I was dismayed by what happened today on a program on CBC: two women discussed (?) the issue of a ‘white’ editor being employed by Essence magazine. For the most part, both ladies spoke at the same time refusing to relent for a second. They didn’t seem to have any interest in what the other person had to say, and they didn’t seem to think the audience had a say in this either. I couldn’t believe two professionals who couldn’t tolerate a different view for more than a few seconds. And on public radio too!
I keep coming across this in society too. People keep interrupting each other. I can imagine, at some points, it can save time. This is when, for example, someone wants you to do five chores and he/she starts reiterating them. Now, if you have done one to four, it would make sense to make a polite interruption with a warning to say that one to four is done, and only five needs to be discussed.

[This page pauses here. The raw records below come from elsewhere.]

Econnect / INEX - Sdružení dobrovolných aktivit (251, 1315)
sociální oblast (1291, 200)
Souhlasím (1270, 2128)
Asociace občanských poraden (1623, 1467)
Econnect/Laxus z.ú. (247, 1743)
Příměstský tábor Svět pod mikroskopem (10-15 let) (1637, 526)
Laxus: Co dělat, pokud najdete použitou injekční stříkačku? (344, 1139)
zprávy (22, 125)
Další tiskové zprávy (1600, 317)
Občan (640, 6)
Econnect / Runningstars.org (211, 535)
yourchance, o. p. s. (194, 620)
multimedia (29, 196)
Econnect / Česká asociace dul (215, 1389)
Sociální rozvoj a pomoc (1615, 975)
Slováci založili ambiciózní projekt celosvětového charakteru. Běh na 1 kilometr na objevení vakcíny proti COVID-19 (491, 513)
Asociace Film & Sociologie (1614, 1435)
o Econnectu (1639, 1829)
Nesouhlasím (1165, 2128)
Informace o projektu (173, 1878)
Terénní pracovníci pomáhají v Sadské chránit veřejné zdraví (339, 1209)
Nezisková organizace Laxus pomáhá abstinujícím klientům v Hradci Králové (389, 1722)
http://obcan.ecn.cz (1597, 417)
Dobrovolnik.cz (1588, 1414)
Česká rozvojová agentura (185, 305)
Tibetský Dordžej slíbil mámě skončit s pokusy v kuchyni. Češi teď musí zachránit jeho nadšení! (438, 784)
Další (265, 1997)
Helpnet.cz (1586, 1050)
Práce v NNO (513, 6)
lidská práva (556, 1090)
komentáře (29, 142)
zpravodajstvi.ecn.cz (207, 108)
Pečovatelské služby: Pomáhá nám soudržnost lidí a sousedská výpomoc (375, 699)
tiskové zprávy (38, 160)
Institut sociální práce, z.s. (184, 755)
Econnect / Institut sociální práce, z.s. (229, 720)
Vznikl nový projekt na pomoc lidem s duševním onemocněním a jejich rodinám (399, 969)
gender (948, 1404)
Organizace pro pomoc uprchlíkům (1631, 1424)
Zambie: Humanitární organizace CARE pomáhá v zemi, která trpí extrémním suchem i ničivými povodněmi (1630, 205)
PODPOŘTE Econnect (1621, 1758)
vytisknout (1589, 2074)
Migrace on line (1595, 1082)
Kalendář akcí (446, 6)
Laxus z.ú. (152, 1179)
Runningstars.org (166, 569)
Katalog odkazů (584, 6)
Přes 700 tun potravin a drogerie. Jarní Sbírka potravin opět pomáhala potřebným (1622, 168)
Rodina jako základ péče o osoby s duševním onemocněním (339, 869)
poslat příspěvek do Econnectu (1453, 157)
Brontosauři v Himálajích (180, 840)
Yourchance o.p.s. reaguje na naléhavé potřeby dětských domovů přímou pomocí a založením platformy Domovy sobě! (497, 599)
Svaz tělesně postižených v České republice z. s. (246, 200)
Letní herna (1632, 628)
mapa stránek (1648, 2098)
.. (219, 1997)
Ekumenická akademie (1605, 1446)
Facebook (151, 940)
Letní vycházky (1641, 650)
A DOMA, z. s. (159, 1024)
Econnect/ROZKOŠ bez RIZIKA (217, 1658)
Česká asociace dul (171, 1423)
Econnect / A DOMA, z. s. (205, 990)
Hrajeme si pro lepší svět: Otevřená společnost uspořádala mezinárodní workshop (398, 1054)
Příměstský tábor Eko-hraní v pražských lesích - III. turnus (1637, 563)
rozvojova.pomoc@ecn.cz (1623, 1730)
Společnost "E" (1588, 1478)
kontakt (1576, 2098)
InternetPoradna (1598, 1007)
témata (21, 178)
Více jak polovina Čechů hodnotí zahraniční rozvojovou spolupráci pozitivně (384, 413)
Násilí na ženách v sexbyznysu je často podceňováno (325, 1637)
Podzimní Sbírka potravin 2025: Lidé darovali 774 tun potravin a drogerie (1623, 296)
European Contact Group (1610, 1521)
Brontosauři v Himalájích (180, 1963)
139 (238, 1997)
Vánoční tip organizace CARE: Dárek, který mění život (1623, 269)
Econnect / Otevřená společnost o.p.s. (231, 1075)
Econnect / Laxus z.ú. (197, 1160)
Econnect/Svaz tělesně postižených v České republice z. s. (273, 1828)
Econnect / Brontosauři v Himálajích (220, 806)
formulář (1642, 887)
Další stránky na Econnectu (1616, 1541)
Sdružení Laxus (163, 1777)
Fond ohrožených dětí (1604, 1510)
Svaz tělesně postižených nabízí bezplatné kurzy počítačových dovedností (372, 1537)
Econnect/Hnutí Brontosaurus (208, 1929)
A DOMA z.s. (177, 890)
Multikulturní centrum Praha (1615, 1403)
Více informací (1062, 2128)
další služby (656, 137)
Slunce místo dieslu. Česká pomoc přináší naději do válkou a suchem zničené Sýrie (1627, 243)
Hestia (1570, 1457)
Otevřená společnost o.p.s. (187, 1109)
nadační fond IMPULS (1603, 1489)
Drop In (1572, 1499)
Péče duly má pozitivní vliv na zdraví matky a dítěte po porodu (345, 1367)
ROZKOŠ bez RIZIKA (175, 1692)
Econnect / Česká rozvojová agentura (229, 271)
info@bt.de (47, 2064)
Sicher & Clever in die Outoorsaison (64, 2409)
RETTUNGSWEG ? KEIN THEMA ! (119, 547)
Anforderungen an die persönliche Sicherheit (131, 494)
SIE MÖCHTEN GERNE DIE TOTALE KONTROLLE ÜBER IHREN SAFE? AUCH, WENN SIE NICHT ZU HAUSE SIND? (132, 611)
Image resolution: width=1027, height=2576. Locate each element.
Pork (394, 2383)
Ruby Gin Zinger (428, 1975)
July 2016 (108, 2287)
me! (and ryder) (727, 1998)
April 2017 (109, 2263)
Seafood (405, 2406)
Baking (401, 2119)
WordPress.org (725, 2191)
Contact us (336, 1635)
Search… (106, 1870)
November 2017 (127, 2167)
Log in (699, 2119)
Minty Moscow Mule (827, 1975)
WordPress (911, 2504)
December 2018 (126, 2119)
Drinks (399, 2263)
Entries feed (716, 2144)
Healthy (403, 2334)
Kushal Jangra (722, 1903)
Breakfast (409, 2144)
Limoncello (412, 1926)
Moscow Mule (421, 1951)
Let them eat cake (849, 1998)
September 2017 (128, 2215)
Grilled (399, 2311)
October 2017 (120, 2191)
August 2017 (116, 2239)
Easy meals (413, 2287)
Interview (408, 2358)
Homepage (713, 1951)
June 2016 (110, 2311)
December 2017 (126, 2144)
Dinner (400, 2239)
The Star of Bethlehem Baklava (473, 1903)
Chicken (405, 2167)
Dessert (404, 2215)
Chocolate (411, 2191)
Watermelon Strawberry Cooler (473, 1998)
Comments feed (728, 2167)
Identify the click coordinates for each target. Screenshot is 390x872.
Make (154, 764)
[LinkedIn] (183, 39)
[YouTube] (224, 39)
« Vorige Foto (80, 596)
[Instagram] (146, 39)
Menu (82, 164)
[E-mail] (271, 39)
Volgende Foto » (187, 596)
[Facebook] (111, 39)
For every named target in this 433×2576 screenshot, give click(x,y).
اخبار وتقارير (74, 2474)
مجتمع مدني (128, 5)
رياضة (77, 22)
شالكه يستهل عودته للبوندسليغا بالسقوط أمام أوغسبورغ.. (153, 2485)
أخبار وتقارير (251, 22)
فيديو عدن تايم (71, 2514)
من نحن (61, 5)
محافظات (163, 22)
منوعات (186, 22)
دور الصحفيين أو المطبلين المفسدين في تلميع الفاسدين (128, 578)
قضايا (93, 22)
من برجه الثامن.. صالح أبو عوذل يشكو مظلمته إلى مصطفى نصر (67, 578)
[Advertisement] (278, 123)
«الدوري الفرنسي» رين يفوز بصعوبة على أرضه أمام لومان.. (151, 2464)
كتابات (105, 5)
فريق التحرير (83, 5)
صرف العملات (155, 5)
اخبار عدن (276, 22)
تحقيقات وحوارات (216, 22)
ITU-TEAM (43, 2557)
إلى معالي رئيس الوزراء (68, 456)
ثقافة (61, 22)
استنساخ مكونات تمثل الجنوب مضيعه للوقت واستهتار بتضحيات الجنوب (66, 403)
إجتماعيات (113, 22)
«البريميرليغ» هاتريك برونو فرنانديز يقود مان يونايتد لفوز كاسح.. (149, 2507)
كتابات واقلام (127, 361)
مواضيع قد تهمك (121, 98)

I also know some people tend to start from point zero when you ask a question. I once asked an agriculture engineer a simple question about sunflowers. He started with the history of plant kingdom describing all categories … I never got the answer to my question, and I don’t know why: did what he said got lost somewhere in the history, or did I doze off when he reached evergreens. Interrupting these people probably would not make a difference I guess.
I often find that people seem to take no interest in what the other person has to say. Shouldn’t we give the other person a chance? Could we not conceive that we can learn from others? Why don’t we let them talk or finish what they have to say? Or is it just that we are forgetting to share ideas (share as in give and take not just give, give, give) and believing that there is a lot the other person may have to teach to us if we only give him/her a chance? Or do we think that our views and ideas are simply more important and/or interesting than those of others?
I do a lot of organizational work and thus attend many meetings. I once attended an art summit where we were divided into groups to discuss issues. We picked a moderator who clearly stated that the discussion was not to be dominated by one person (after the first person started to talk for 10 minutes) and that no one could interrupt anyone else (after she was interrupted by two other people). Needless to say, the moderator was crowned as the bad guy, but the discussion went very civil and very productive.
We have tried that in many meetings within the Iranian community, and I am very pleased that it often works very well. They are times when people get offended when they are reminded that they should wait for their turn to speak, there are times when people interrupt, but overall they work. It is interesting that when the same people attend a different meeting when there is no moderator or taking turns (specified at the beginning), they keep dominating the conversation and interrupting. The lesson? No matter how well intentioned we are, we need rules to keep in line. That must have been what occurred to humans at some point in history that we have capacity to be just about anything, and that is exactly why we need rules we all agree on and stick to.
I wonder whether there are such rules on CBC for panelists, or it is the host that decides it is best to leave it up to panelists to be as considerate as possible. The latter was close to what happened today; the host left the ladies to waste chunks of time before he moved on to the next question. And guess what? Sometimes they interrupted him too!